Chroniques

Post-scriptum : Scandales à répétition

© D.R

Comment voulez-vous inciter les jeunes –et les autres- à aller voter lorsqu’il se trouve que l’un des protagonistes est vice-président de la ville et parlementaire.
Le discours que vous tiendrez alors aux jeunes ne sera que de peu de poids et vous aurez beaucoup de chance s’ils ne vous rient pas au nez, face à votre discours de civisme, de citoyenneté, de non-violence…
Le choc des images annulant le poids de vos paroles ! Autre «scandale» dans un autre ordre d’idées, l’absence de politique culturelle –notamment au niveau communal- scandale qui a été justement souligné par Momo et Hicham, les initiateurs de «L’Boulevard» qui savent de quoi ils parlent.
Ils ont dénoncé avec conviction le fait de «n’avoir à aucun moment entendu évoquer la culture» alors que les élections communales arrivent à échéance.
Je me permettrai d’ajouter un «grain de sel» : obligation devrait être faite aux organisateurs de festivals -d’autant plus quand les communes y participent financièrement- de consacrer une partie de ces budgets à la création d’ateliers, de salles de répétitions, de studio d’enregistrement… qui seraient autant de prolongements durables de ces festivals et balayeraient le reproche de «coups ponctuels». A ce jour, le festival remplissant au mieux cette mission est bel est bien Mawâzine !

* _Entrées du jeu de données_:
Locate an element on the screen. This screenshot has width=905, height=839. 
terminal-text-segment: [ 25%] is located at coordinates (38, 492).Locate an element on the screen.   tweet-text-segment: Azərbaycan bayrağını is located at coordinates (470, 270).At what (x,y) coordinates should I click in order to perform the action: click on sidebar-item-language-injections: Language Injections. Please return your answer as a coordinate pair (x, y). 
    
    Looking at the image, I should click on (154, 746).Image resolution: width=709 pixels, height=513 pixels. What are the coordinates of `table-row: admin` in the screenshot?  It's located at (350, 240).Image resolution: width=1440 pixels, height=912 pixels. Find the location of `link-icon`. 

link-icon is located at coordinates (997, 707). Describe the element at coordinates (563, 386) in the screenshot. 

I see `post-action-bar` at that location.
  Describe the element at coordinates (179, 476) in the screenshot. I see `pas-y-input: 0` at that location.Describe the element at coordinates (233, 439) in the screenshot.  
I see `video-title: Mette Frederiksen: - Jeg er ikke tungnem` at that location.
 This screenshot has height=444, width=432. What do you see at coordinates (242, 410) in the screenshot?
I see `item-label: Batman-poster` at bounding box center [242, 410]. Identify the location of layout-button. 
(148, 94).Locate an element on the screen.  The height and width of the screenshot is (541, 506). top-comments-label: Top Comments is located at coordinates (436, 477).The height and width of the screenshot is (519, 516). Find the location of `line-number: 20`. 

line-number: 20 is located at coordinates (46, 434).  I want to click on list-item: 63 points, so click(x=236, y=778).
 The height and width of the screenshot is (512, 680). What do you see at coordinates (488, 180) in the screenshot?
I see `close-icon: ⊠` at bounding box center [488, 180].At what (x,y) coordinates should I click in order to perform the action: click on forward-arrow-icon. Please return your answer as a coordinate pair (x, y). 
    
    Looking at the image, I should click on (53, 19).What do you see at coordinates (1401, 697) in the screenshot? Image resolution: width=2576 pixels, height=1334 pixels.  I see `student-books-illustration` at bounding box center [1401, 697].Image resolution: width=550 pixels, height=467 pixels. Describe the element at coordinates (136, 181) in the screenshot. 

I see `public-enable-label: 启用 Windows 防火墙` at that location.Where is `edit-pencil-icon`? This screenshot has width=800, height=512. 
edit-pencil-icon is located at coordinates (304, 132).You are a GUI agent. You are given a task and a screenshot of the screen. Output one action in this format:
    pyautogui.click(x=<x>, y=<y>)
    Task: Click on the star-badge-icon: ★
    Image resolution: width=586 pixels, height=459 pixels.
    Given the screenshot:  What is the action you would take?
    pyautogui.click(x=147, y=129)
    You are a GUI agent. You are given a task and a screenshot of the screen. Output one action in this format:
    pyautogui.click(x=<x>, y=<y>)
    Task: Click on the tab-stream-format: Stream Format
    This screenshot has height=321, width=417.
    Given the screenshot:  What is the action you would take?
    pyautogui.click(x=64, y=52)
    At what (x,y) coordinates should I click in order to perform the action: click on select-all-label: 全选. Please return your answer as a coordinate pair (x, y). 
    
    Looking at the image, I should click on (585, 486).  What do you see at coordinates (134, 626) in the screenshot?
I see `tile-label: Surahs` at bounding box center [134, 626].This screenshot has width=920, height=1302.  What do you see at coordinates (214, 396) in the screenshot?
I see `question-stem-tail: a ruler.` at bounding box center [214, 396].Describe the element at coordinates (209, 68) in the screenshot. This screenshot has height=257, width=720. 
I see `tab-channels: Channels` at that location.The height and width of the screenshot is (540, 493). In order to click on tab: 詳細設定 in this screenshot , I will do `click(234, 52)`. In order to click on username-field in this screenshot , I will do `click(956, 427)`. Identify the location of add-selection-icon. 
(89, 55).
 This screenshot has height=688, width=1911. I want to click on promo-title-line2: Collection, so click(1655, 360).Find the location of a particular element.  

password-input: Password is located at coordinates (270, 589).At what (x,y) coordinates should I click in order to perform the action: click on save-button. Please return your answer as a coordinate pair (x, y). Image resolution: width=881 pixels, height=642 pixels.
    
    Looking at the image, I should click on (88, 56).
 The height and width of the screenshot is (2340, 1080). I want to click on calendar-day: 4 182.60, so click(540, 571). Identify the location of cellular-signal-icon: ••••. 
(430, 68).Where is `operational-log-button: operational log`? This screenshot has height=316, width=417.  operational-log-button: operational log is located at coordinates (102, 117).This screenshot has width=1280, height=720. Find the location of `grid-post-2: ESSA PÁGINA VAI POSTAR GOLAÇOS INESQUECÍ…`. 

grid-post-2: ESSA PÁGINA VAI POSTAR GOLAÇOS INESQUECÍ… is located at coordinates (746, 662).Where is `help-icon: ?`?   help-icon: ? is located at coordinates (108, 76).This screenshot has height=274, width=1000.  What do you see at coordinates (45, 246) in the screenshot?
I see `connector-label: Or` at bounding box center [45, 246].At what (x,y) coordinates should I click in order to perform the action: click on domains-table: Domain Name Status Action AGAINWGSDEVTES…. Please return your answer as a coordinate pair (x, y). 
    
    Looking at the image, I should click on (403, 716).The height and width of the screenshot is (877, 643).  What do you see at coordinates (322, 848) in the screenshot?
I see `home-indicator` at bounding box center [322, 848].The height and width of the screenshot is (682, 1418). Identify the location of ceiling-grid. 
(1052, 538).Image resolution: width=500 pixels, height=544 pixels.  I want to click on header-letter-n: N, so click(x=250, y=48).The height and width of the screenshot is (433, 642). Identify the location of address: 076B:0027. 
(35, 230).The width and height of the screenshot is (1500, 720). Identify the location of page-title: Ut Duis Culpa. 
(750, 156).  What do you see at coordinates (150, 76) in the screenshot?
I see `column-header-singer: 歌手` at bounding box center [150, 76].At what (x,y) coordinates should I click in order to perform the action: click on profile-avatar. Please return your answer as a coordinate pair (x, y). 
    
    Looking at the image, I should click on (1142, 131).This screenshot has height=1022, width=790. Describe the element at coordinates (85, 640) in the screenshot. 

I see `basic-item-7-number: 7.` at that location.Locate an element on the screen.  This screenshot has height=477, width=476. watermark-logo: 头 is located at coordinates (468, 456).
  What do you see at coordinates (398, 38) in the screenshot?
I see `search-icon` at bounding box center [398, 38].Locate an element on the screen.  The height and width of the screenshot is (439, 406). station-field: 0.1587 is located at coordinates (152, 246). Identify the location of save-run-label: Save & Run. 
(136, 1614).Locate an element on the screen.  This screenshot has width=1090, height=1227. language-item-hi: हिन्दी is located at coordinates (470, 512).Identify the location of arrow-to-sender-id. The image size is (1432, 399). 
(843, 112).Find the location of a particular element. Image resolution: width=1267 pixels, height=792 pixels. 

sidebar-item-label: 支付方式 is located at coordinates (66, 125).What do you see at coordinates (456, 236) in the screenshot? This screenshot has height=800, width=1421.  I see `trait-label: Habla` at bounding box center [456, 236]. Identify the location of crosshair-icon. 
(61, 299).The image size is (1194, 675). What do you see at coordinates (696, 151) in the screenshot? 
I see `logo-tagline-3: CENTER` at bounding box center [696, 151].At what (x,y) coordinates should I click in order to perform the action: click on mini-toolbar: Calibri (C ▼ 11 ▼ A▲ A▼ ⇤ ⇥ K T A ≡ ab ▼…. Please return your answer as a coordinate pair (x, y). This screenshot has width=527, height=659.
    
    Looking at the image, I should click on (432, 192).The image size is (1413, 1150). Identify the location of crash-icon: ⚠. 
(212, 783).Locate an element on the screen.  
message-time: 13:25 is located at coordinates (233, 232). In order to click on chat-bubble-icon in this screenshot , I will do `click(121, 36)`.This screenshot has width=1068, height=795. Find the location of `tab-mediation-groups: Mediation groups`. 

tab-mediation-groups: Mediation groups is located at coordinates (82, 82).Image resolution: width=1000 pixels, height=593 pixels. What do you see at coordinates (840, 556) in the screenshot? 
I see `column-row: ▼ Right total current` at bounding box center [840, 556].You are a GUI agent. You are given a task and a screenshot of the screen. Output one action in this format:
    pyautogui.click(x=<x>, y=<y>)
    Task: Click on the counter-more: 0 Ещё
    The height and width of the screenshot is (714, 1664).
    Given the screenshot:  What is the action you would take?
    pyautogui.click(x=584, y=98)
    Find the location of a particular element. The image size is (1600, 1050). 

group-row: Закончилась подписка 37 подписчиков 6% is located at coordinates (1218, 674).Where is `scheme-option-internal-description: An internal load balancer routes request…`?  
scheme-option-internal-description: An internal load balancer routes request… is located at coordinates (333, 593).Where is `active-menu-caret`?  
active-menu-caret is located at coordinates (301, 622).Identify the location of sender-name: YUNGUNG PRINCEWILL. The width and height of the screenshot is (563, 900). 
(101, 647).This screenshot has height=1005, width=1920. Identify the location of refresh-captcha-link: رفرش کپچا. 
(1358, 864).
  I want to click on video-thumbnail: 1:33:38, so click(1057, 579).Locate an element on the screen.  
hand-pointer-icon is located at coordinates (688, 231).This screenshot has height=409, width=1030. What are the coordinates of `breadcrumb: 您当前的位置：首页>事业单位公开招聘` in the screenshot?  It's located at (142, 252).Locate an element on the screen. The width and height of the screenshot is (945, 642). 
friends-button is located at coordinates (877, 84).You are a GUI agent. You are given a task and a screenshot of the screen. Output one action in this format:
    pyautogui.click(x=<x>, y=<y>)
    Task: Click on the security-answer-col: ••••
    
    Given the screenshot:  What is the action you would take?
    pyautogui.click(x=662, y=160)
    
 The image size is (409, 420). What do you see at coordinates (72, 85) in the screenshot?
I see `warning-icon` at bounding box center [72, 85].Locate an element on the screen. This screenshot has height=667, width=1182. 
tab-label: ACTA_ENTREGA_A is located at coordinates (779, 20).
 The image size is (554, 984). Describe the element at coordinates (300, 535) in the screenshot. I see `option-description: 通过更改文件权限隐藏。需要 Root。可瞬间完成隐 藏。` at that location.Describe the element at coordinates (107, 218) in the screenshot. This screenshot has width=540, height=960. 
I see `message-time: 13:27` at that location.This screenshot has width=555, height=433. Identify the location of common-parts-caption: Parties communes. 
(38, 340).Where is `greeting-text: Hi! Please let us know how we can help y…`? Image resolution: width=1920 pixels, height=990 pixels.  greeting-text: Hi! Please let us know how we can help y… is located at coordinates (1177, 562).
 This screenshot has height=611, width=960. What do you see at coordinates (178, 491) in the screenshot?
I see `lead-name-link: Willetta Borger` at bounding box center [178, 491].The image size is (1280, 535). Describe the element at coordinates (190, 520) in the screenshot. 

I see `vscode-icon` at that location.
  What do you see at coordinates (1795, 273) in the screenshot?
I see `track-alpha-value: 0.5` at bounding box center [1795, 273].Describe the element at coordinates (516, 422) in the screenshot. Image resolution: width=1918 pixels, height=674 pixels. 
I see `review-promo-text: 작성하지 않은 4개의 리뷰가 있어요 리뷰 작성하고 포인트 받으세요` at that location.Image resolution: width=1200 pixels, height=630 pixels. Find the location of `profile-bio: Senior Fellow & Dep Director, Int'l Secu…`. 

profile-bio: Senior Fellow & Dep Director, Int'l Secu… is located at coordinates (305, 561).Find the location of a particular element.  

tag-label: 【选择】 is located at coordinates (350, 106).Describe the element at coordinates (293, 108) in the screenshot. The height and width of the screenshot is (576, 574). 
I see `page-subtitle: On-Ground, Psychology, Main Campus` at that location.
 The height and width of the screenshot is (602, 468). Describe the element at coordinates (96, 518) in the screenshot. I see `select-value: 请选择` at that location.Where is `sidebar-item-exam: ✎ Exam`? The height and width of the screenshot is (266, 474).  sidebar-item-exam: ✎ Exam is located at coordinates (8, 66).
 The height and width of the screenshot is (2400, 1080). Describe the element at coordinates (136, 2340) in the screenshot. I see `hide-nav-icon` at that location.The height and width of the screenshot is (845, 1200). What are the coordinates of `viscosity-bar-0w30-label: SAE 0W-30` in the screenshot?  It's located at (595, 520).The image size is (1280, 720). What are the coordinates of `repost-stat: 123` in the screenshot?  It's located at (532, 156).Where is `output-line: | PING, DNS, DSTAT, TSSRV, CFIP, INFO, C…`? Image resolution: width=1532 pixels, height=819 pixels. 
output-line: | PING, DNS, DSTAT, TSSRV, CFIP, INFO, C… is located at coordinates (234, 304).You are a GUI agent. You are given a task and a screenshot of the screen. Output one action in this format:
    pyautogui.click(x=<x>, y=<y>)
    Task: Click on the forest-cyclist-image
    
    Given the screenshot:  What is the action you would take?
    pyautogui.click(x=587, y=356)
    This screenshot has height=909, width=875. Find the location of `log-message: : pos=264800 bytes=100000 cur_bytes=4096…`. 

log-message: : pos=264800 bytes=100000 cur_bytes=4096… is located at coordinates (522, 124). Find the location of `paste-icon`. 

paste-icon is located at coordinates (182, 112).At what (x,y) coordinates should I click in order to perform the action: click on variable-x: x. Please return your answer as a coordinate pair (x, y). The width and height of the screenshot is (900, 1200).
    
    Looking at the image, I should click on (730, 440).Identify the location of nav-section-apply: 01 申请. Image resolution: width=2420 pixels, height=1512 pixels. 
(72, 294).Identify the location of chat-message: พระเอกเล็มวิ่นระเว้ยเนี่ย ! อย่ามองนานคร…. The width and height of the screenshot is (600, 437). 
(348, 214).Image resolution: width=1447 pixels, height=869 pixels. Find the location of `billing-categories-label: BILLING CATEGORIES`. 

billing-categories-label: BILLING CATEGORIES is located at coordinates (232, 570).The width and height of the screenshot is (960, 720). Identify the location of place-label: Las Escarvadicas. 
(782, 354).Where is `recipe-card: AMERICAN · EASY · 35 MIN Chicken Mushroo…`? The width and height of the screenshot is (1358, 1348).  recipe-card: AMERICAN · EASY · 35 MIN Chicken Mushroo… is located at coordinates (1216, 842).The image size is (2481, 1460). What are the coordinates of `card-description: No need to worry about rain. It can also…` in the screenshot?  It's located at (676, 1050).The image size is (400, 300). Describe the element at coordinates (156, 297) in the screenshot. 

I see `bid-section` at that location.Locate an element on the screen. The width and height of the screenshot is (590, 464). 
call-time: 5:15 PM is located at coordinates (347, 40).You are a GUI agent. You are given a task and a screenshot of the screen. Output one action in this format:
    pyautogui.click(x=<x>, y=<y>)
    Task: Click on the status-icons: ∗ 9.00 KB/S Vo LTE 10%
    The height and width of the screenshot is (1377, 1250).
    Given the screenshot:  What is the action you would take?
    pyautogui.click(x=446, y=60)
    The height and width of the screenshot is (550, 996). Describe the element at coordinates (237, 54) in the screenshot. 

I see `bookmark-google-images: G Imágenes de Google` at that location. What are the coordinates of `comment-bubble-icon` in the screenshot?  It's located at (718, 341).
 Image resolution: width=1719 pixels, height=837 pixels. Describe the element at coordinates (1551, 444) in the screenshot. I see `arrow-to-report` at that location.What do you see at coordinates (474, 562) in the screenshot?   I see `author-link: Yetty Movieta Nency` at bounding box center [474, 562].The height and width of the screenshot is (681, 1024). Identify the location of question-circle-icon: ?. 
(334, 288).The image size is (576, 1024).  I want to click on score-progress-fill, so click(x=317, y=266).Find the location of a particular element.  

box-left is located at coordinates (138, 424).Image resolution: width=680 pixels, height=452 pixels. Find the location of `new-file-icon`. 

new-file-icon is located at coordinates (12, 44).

* _Consigne_: Recopiez mot pour mot le passage de la chronique ci-dessus, en commençant par « Post-scriptum : Scandales » et en terminant par « ville et parlementaire. ».

* _Corrigé proposé_:
Post-scriptum : Scandales à répétition

© D.R

Comment voulez-vous inciter les jeunes –et les autres- à aller voter lorsqu’il se trouve que l’un des protagonistes est vice-président de la ville et parlementaire.